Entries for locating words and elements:
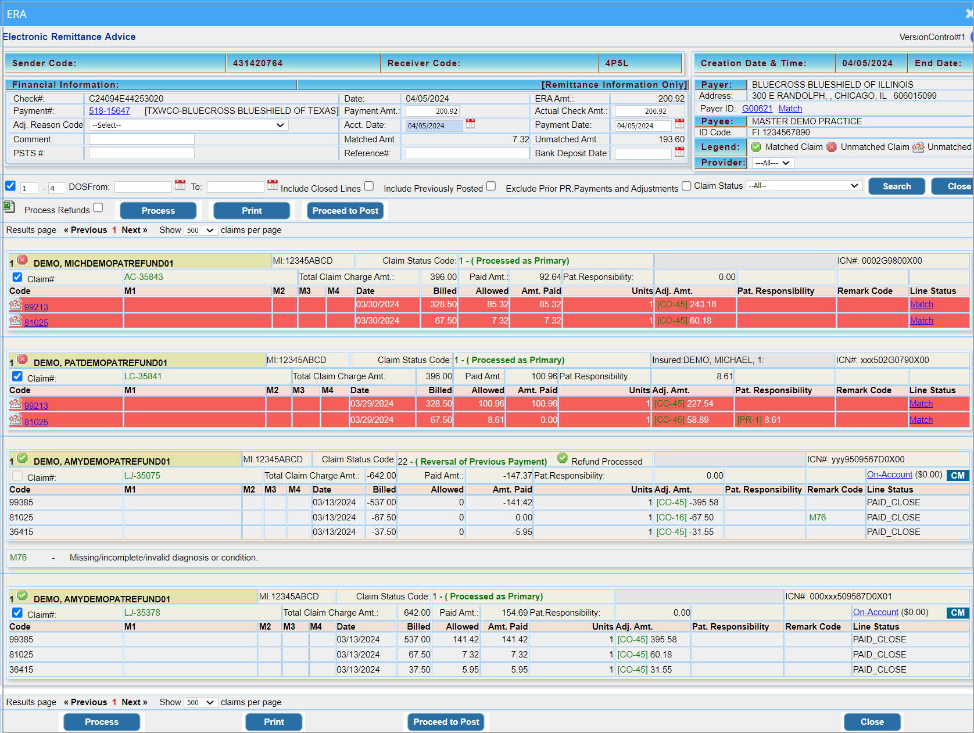Viewport: 974px width, 733px height.
Task: Open the DOSFrom calendar picker
Action: (x=180, y=185)
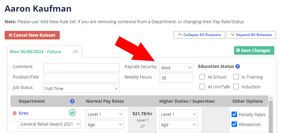
Task: Click the Department column help icon
Action: coord(72,101)
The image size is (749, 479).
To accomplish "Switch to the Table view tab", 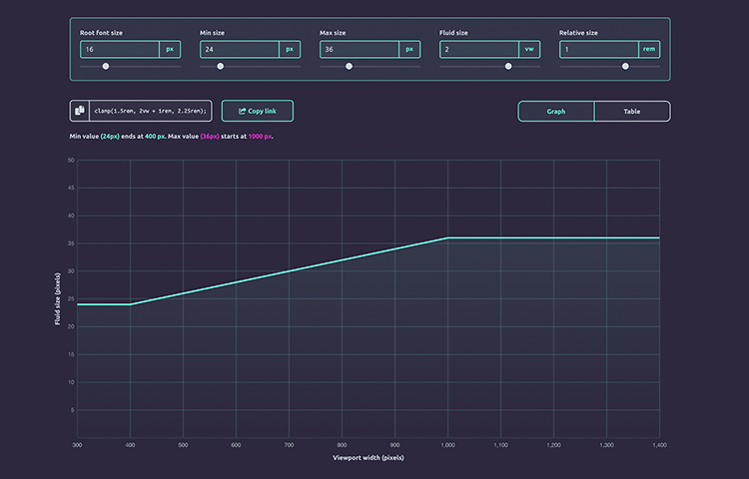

* Exercise instructions:
Swap "Table view" for "List view" across all the items and give the lines again with nothing else changed. Omit the pictures from your answer.

* Complete response:
Viewport: 974px width, 733px height.
Task: Open the DOSFrom calendar picker
Action: (x=180, y=185)
Task: Click the Department column help icon
Action: coord(72,101)
The image size is (749, 479).
To accomplish "Switch to the List view tab", 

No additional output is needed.